Ogni mese, attraverso gli scatti di Giacomo Fracella, racconta un valore, un gesto, un simbolo di rispetto e di tutela. Ci sono, tra le altre cose, un paio di scarpette rosse sul suolo di piazza Salandra, una foto di gruppo delle agenti del Comando di via Crispi, la panchina rossa.

Dietro queste immagini c’è il lavoro quotidiano della Polizia Locale, che con dedizione e sensibilità opera per garantire sicurezza e dignità ai cittadini e ovviamente anche a tutte le donne.

Questa mattina il comandante Cosimo Tarantino ha presentato il calendario nella sede di via Crispi, consegnando una copia al consigliere delegato alla Polizia Locale Gabriele Mangione e all’assessora con delega alle Pari Opportunità Sara D’Ostuni. Presenti anche la consigliera Daniela Bove e la vice comandante Simona Bonsegna.

“Questo calendario – ha detto il comandante Cosimo Tarantino – è un messaggio di coraggio e speranza. Pensiamo che ognuno di noi debba fare la propria parte nel contrasto alla violenza di genere, la Polizia Locale ha ritenuto quest’anno di utilizzare il calendario come importante veicolo divulgativo per sensibilizzare tutti.

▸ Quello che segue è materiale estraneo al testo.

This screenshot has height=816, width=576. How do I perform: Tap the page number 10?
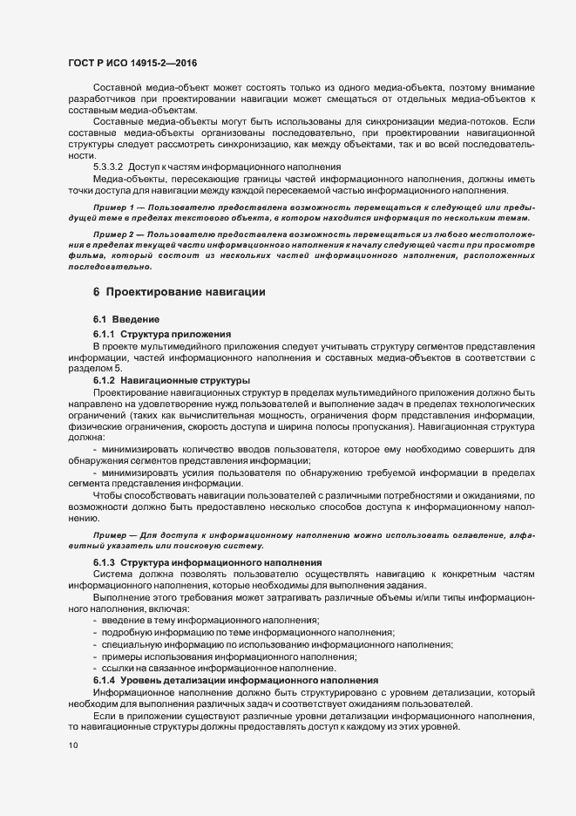[72, 745]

È importante non abbassare mai la guardia”.

“Questo è un tema che interessa singoli, famiglie e istituzioni – ha aggiunto il consigliere delegato alla Polizia Locale Gabriele Mangione – e ognuno deve affrontarlo nei limiti del proprio ruolo e delle proprie possibilità. Questo calendario è uno strumento istituzionale, ma stavolta anche un segno tangibile di vicinanza nei confronti dei cittadini e di tutte le donne”.

“Ringrazio il Corpo di Polizia Locale – ha detto ancora l’assessora alle Pari Opportunità Sara D’Ostuni – per questa iniziativa di estrema sensibilità e responsabilità. Avere a casa questo calendario ci ricorda ogni giorno che il contrasto alla violenza di genere non può e non deve essere una battaglia episodica, ma costante e generalizzata”.

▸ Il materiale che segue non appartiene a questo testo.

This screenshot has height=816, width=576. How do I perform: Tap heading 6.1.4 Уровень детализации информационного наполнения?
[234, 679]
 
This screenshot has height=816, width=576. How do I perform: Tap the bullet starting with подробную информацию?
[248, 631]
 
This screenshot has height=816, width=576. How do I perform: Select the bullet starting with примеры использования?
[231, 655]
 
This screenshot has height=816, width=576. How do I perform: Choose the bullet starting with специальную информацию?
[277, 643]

Dalla prima edizione del calendario della Polizia Locale di Nardò sono passati ormai 24 anni, dedicata all’epoca alla sicurezza stradale e arricchita dai disegni sul tema degli studenti delle scuole primarie. Questa edizione, invece, arriva nell’anno (il 2026) che celebra i 160 anni della Polizia Locale italiana.